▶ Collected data
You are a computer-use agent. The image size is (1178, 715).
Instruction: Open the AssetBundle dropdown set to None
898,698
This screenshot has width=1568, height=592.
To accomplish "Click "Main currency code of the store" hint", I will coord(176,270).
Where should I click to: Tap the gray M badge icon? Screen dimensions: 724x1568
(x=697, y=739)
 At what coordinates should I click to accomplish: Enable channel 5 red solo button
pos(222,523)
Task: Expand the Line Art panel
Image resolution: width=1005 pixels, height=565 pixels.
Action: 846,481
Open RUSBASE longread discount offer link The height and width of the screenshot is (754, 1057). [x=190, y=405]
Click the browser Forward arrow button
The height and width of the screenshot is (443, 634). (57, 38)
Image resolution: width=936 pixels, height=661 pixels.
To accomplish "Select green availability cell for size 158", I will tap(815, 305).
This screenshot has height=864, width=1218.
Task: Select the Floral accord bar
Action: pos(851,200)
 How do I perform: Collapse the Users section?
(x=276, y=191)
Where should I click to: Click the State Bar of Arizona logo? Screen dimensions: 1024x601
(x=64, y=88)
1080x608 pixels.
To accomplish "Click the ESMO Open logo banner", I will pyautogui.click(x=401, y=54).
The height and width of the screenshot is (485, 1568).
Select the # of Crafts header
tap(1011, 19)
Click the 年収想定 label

▶ How to complete this task
The only acceptable answer is the full set of entries, repeated exactly.

▶ Answer space
You are a computer-use agent. The image size is (1178, 715).
Instruction: Open the AssetBundle dropdown set to None
898,698
This screenshot has width=1568, height=592.
To accomplish "Click "Main currency code of the store" hint", I will coord(176,270).
Where should I click to: Tap the gray M badge icon? Screen dimensions: 724x1568
(x=697, y=739)
 At what coordinates should I click to accomplish: Enable channel 5 red solo button
pos(222,523)
Task: Expand the Line Art panel
Image resolution: width=1005 pixels, height=565 pixels.
Action: 846,481
Open RUSBASE longread discount offer link The height and width of the screenshot is (754, 1057). [x=190, y=405]
Click the browser Forward arrow button
The height and width of the screenshot is (443, 634). (57, 38)
Image resolution: width=936 pixels, height=661 pixels.
To accomplish "Select green availability cell for size 158", I will tap(815, 305).
This screenshot has height=864, width=1218.
Task: Select the Floral accord bar
Action: pos(851,200)
 How do I perform: Collapse the Users section?
(x=276, y=191)
Where should I click to: Click the State Bar of Arizona logo? Screen dimensions: 1024x601
(x=64, y=88)
1080x608 pixels.
To accomplish "Click the ESMO Open logo banner", I will pyautogui.click(x=401, y=54).
The height and width of the screenshot is (485, 1568).
Select the # of Crafts header
tap(1011, 19)
Click the 年収想定 label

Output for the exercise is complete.